## DATA SUPPLIED:
▼▼▼

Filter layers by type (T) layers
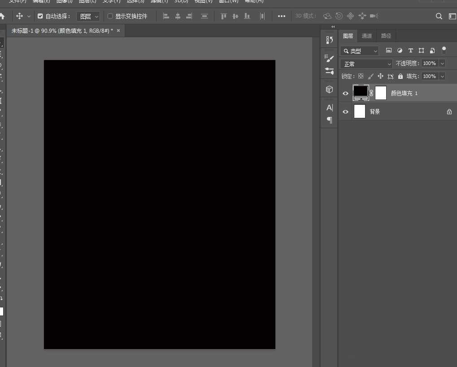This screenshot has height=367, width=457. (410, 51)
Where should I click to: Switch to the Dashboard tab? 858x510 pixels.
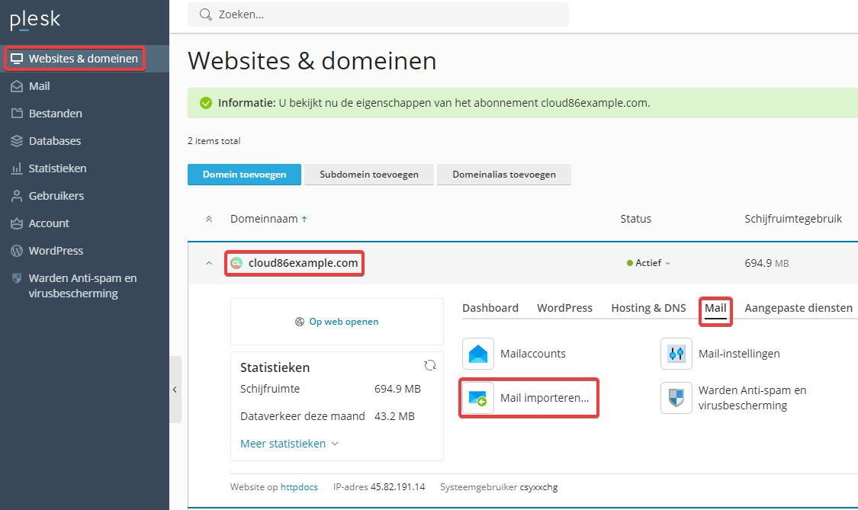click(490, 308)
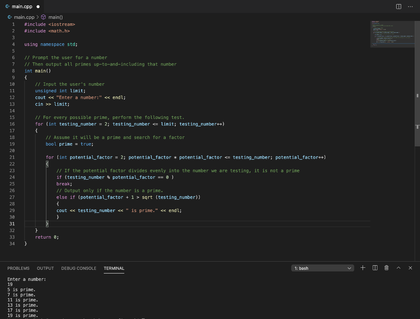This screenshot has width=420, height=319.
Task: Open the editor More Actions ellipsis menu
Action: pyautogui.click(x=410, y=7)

▲▲▲
▼▼▼

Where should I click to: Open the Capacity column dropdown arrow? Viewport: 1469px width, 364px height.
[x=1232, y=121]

▲▲▲

## AIM OF THE EXERCISE:
Repeat everything from the line containing "Where should I click to: Open" down to the line containing "[x=1232, y=121]", both included, with no changes.

## WRITTEN SOLUTION:
Where should I click to: Open the Capacity column dropdown arrow? Viewport: 1469px width, 364px height.
[x=1232, y=121]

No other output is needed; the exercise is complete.